AfD yasaklanması çağrısını uzun süredir dile getiren isimlerin başında ise eski NRW Adalet Bakanı Thomas Kutschaty geliyor. Kutschaty, SPD teşkilatlarında bu konuda bilgilendirme toplantıları düzenleyerek, AfD’nin Alman vatandaşlığına sahip göçmen kökenli bireyleri “tam vatandaş” olarak görmemesinin açık bir anayasa düşmanlığı olduğunu savunuyor. Özellikle Saksonya-Anhalt gibi eyaletlerde AfD’nin en güçlü parti hâline gelme ihtimaline dikkat çeken Kutschaty, “Anayasa düşmanlarının ülkemizde güç sahibi olmasına izin verilemez” diyor.
Siyaset bilimci Prof. Dr. Stefan Marschall ise yasağın tehlikeli bir sonuç doğurabileceği uyarısında bulunuyor. Marschall’a göre, bir parti yasağı ancak iki şartla mümkün olabilir: Partinin açıkça anayasa karşıtı olması ve bu hedeflerini gerçekleştirme kapasitesine sahip bulunması. AfD’nin söylemlerinde aşırı unsurlar bulunsa da, partinin bütünsel olarak bu kriterleri karşılayıp karşılamadığı tartışmalı. Marschall, “Başvurunun başarısız olma ihtimali, AfD’ye mağduriyet algısı kazandırarak onu daha da güçlendirebilir” görüşünde.

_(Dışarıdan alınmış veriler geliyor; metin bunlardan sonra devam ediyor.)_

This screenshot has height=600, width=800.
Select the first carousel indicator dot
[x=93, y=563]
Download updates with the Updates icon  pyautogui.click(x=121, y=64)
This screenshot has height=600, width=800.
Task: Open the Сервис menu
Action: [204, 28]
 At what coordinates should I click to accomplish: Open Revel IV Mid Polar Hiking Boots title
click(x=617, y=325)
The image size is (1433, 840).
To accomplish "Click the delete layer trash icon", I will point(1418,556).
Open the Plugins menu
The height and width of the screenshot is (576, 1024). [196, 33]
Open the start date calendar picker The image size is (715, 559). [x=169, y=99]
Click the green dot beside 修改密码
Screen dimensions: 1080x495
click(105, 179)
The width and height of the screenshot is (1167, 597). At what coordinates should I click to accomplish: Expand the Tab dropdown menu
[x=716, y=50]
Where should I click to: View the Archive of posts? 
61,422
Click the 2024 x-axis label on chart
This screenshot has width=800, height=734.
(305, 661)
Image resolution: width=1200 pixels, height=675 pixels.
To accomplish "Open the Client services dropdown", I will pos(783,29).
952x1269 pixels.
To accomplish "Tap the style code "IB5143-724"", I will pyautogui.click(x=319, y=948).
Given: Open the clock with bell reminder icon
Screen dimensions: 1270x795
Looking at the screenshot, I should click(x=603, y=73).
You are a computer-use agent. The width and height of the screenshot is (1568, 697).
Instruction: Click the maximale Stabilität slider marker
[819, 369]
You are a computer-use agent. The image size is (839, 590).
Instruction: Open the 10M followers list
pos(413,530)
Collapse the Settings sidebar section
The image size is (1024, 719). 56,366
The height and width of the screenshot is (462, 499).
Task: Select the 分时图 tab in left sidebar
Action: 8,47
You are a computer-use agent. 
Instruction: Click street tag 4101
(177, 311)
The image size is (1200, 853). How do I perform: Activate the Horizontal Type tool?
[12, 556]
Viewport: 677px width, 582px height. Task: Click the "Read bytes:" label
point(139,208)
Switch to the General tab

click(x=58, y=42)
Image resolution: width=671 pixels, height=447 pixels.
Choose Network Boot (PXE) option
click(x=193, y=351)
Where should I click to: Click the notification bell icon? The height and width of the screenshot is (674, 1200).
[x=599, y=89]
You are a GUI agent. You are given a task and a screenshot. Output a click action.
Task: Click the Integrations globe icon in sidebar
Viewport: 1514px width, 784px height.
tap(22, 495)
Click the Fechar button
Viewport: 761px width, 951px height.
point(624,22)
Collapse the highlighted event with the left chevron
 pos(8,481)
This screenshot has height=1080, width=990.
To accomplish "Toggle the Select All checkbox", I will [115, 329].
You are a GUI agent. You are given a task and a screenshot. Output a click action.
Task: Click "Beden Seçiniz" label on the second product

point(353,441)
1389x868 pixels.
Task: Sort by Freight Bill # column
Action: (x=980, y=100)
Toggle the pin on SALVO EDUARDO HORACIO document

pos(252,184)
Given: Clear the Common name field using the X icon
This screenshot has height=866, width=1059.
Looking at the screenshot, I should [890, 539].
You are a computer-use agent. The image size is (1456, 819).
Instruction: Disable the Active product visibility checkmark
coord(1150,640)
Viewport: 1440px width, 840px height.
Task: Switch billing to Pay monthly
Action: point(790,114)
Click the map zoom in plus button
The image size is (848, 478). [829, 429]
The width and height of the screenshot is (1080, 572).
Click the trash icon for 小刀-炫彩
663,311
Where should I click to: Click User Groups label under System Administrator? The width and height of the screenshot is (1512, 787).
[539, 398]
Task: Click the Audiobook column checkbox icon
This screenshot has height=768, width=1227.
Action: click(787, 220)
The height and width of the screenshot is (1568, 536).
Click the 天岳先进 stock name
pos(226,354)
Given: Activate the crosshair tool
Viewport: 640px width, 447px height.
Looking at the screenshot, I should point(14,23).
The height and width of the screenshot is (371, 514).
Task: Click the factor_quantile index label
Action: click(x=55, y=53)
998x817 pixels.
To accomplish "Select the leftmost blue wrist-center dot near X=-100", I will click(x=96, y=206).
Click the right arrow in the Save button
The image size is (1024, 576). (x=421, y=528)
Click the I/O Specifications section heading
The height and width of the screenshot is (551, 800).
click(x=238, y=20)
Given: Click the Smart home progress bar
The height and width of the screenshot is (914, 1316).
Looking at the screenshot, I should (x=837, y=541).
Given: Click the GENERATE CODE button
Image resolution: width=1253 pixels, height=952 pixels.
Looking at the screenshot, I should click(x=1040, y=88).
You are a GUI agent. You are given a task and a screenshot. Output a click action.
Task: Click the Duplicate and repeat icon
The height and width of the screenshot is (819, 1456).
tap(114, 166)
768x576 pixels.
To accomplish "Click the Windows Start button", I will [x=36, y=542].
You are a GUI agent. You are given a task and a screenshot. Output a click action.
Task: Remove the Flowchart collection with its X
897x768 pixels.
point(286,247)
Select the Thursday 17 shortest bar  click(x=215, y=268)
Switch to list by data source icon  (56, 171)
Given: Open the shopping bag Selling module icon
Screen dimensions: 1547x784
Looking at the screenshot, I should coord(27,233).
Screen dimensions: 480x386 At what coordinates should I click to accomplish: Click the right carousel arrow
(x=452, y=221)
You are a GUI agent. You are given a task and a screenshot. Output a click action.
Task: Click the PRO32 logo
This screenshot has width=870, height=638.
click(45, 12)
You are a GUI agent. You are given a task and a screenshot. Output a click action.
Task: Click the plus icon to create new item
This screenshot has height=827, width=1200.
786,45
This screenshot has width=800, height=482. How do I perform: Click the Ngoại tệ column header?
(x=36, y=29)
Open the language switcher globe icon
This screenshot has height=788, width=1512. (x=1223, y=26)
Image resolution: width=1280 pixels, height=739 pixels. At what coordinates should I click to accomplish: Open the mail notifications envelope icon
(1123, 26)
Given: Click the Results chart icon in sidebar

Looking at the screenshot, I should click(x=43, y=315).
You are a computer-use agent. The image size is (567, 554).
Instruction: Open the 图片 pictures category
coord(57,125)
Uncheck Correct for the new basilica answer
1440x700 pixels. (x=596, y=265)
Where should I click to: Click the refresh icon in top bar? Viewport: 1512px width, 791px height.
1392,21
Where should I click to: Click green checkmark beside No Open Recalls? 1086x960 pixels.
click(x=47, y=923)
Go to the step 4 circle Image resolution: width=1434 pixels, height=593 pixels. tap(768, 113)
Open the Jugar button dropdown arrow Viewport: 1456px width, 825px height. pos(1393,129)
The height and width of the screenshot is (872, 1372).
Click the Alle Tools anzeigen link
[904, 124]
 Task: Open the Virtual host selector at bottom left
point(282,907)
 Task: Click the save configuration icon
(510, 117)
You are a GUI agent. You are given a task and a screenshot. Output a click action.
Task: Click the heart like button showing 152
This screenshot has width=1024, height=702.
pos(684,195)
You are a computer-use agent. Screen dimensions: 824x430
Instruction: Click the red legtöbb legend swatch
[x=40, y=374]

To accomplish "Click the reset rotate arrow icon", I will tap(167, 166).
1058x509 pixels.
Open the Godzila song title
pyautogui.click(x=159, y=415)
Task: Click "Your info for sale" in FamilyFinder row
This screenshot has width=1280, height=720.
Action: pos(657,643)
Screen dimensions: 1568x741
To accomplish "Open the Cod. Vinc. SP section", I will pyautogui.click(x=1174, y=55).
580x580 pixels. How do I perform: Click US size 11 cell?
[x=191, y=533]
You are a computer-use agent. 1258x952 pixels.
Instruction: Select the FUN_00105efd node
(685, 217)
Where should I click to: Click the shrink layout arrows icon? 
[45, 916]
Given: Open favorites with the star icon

CDU içerisinde de konuya yönelik ciddi bir görüş ayrılığı bulunuyor. Parti tabanının büyük kısmı, AfD’ye karşı hukuki bir adım atmanın riskli olduğunu düşünüyor. CDU eyalet meclis grup başkanvekili Gregor Golland, AfD’nin “agresif ve açık bir anayasa düşmanlığı sergilemediği” görüşünde. Golland, demokrasilerde rahatsız edici düşüncelerin de tartışılması gerektiğini savunuyor.
Buna karşın CDU kanadı, AfD ile siyasi düzeyde gerçek bir tartışma yürütmenin mümkün olmadığını savunuyor. Dennis Radtke, “AfD, çoğu konuda net pozisyona sahip değil ve siyasi tartışmalardan sürekli kaçıyor. Bu nedenle demokratik bir müzakere zemini oluşturmuyor” diyor.
Sonuç olarak CDA’nın bu talebi şimdilik sembolik bir adım olarak değerlendiriliyor. Ancak bu hamle, CDU’nun AfD’ye karşı nasıl bir strateji izlemesi gerektiği konusunda hâlâ kararsız ve bölünmüş olduğunu da açıkça ortaya koyuyor.